My mother used to be beautiful, like a cameo carved in ivory and, at the same time, like a dark-eyed MGM movie star from the 1930s and 1940s - waves of lush dark hair lapping at fine, opalescent cheekbones. She conducted her best lessons on impotence in the bathroom.
From the far end of the hallway, I'd watch her, framed by the bathroom doorway, bent over in despair on the closed toilet seat, head lowered between her knees. She'd sit up and look toward me, mascara smudged beneath dark eyes, curls of black hair pasted by tears to her temples - a cameo crying.
She lured me down the hallway, through the doorway, into her privacy. Mistaking my egocentricity for omnipotence. as a child is apt to do, I always placed a tender hand upon her drooping shoulders.
"Don't cry, Mommy. Please don't cry. Stop crying, Mommy. Stop!" But the words stayed inside my head. Had I spoken them, had she heard them, my mother would neither have heeded my pleas nor obeyed my commands. To do so would have been to relinquish control. As it was, she was where she wanted to be, and I was where she wanted me to be. She moaned, then glanced out the doorway, anticipating my father's reappearance in the hall. But his storm had passed. She could come out, moonlight through clouds, but still she sat, bowed in despondency despite my arms around her.
Certain of my powers to console, I stood for a very long time beside her, she sitting on the closed toilet seat, me standing, puny, beside her. My slight arms encircled her, and every muted sob that shook her shoulders passed like jolts of electricity through my arms and into my chest. I felt her tears and phlegm drip onto my wrist; I tasted her hair in my mouth but resisted the urge to move my hand and scratch the itch of it above my lip for fear that, if I moved, she would collapse altogether, and I with her. While I believed I had the power to hold her together, I did not have the will to release myself from her.
Eventually she rose, astonishingly tall. She'd let my arms slip from around her and leave them flopping, like a Raggedy Ann doll's, at my sides while she walked to the sink and studied herself in the mirror, rinsed her face, and blew her nose. Then she'd retreat into her bedroom, closing the door and leaving me behind it to hold her pain in my gut like a rock.
"Come out!" I wanted to scream through the closed door. Come out and wrap your mother's arms around this child!" But the screams were trapped inside of me, tearing at my throat, held back by a child's mandate to believe in her mother. Mute, I raised my fists. They sliced air, and I evaporated, until next time, into the walls.
And there would be a next time. Over the years, this scene repeated itself again and again in our home. Yet my mother would not remove herself from the apparent cause of her anguish. She remained in my father's house and, for another 30 years, would lie in his bed, cook his meals, set his table, endure his insults, await his next assault, and leave the bathroom door open when she sat, bent over, on the toilet seat crying.

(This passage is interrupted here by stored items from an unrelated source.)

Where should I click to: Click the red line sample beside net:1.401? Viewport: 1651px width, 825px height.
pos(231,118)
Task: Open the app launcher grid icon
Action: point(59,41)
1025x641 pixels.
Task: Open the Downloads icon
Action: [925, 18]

Long after I left my father's house, I would carry my mother's pain, believing we were both powerless against it and fearing that I would pass our impotence on to my children, and they to theirs. Then my father died.
After my father's death, my mother found new tormentors to be protected from, anxieties to bend her over, sorrows rows to set her moaning. Others tried to reassure her and, to my enlightenment, others failed. It is hard for my mother to unbend herself after so long. She is stiff. She doesn't trust her body's ability to support her erect. While she struggles out of her contortions, I remove myself from her enticements. With a wider view than from the end of the hallway into the bathroom, I have continued my female education.
Other mentors have tested my powers to console: a woman whose husband left her, a rape victim, a woman whose child died. I have felt their tears dampen my hair and wiped their tears from my cheeks. I've spoken, and their sobs softened. Even the woman whose child died stopped crying, if only for a little while, after weeping hard, held in my arms. I can comfort those who let me.